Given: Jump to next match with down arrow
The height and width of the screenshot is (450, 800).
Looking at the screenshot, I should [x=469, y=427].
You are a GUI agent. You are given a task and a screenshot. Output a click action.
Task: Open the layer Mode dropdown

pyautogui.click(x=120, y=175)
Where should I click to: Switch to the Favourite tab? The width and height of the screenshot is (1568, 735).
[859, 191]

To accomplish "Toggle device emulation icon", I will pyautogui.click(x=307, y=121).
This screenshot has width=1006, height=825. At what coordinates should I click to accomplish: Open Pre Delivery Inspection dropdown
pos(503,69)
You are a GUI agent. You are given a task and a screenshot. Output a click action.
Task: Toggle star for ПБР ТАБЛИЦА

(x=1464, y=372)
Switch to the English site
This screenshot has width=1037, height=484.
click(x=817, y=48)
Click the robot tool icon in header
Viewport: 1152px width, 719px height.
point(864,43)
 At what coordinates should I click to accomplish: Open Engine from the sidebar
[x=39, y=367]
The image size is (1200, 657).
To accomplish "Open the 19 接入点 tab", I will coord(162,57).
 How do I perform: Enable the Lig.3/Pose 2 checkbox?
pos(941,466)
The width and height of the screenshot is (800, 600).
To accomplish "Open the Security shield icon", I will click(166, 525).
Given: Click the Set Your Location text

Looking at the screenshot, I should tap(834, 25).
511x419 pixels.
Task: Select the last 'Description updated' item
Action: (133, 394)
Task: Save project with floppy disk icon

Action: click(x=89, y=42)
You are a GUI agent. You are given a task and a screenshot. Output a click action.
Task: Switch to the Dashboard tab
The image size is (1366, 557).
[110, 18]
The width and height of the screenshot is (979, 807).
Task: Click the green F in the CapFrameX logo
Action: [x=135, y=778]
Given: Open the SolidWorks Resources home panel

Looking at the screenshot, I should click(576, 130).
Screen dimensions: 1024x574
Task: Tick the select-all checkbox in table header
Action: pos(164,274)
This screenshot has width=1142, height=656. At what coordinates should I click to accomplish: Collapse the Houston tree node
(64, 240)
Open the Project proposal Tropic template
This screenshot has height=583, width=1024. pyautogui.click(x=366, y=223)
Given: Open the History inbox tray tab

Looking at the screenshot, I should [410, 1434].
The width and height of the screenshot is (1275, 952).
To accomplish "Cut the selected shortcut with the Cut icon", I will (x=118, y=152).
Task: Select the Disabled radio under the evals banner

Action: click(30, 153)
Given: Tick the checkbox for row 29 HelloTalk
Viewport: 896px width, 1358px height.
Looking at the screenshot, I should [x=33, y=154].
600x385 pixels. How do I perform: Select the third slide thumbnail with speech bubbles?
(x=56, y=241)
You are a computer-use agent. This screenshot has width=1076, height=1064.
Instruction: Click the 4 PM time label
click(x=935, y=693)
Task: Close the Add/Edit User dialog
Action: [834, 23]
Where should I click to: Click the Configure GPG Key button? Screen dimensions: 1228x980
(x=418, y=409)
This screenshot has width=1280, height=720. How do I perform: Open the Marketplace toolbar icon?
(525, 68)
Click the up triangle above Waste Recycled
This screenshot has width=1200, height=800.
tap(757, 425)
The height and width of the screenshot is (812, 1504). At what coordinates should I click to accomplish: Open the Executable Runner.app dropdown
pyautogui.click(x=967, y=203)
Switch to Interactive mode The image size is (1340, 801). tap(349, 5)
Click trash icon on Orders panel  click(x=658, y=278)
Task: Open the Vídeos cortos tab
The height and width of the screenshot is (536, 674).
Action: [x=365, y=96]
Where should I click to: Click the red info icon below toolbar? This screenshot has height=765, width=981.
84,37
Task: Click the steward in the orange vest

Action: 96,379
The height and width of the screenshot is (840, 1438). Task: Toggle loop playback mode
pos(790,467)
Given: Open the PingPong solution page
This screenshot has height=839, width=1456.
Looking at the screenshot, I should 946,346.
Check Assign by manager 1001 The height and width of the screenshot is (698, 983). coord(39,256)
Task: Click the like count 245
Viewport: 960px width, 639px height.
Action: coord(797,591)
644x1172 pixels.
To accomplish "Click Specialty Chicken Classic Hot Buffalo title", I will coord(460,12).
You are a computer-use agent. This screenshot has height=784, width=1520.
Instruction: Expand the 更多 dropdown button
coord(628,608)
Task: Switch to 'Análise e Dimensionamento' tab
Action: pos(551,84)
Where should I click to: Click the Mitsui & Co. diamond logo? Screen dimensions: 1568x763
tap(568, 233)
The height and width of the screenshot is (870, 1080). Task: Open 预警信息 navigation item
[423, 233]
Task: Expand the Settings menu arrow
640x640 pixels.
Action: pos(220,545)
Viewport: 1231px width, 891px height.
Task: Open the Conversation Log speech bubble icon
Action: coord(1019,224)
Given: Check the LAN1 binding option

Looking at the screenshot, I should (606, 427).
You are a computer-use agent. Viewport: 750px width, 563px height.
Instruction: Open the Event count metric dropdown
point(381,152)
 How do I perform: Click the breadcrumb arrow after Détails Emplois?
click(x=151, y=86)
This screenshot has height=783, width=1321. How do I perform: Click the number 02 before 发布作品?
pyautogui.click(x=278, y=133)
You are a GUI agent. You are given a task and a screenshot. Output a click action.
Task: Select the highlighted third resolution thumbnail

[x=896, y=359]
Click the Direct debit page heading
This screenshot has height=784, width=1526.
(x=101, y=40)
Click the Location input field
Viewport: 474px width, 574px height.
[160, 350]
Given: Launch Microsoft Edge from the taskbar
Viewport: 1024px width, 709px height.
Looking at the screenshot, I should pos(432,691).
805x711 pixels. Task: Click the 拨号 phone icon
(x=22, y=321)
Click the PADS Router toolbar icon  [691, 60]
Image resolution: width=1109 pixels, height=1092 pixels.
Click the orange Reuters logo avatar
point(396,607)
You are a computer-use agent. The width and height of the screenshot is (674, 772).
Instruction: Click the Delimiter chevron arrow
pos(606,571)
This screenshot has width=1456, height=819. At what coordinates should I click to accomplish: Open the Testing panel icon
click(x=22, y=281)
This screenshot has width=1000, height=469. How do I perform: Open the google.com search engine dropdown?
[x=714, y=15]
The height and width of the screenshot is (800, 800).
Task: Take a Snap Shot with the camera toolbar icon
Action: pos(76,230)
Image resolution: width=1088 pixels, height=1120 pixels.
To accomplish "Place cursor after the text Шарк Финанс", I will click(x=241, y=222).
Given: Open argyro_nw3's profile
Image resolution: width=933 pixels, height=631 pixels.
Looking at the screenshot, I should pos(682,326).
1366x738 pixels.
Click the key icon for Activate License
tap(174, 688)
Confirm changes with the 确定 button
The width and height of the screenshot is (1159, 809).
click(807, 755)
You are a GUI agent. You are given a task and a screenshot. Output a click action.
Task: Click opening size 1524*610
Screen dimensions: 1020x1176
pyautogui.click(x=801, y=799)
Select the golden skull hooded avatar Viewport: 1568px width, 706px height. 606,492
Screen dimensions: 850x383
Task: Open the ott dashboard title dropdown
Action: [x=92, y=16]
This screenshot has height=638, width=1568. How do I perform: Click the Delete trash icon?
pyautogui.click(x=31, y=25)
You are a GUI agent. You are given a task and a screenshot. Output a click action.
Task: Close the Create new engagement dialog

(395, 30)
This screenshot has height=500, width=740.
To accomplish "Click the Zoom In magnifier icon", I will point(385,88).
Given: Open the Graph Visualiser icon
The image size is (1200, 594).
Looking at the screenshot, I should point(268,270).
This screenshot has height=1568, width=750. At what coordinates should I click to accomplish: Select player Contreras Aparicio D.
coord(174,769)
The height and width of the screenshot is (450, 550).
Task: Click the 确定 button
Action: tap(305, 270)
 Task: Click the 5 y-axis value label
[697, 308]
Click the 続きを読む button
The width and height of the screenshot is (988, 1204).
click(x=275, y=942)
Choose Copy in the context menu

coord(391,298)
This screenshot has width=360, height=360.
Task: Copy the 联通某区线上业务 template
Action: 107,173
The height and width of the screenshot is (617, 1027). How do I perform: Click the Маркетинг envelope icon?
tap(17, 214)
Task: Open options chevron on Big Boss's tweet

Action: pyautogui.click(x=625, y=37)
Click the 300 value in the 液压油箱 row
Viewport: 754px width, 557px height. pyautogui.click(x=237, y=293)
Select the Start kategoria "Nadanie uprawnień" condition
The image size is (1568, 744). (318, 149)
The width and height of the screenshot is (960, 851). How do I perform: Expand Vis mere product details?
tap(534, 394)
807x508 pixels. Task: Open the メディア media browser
○ ○ ○ ○ ○
§ TASK DETAILS:
Your answer should hold exactly the lines from the one containing "Task: Click opening size 1524*610" to the last line of the data, both included, and no others.

§ WRITTEN ANSWER:
Task: Click opening size 1524*610
Screen dimensions: 1020x1176
pyautogui.click(x=801, y=799)
Select the golden skull hooded avatar Viewport: 1568px width, 706px height. 606,492
Screen dimensions: 850x383
Task: Open the ott dashboard title dropdown
Action: [x=92, y=16]
This screenshot has height=638, width=1568. How do I perform: Click the Delete trash icon?
pyautogui.click(x=31, y=25)
You are a GUI agent. You are given a task and a screenshot. Output a click action.
Task: Close the Create new engagement dialog

(395, 30)
This screenshot has height=500, width=740.
To accomplish "Click the Zoom In magnifier icon", I will point(385,88).
Given: Open the Graph Visualiser icon
The image size is (1200, 594).
Looking at the screenshot, I should point(268,270).
This screenshot has height=1568, width=750. At what coordinates should I click to accomplish: Select player Contreras Aparicio D.
coord(174,769)
The height and width of the screenshot is (450, 550).
Task: Click the 确定 button
Action: tap(305, 270)
 Task: Click the 5 y-axis value label
[697, 308]
Click the 続きを読む button
The width and height of the screenshot is (988, 1204).
click(x=275, y=942)
Choose Copy in the context menu

coord(391,298)
This screenshot has width=360, height=360.
Task: Copy the 联通某区线上业务 template
Action: 107,173
The height and width of the screenshot is (617, 1027). How do I perform: Click the Маркетинг envelope icon?
tap(17, 214)
Task: Open options chevron on Big Boss's tweet

Action: pyautogui.click(x=625, y=37)
Click the 300 value in the 液压油箱 row
Viewport: 754px width, 557px height. pyautogui.click(x=237, y=293)
Select the Start kategoria "Nadanie uprawnień" condition
The image size is (1568, 744). (318, 149)
The width and height of the screenshot is (960, 851). How do I perform: Expand Vis mere product details?
tap(534, 394)
807x508 pixels. Task: Open the メディア media browser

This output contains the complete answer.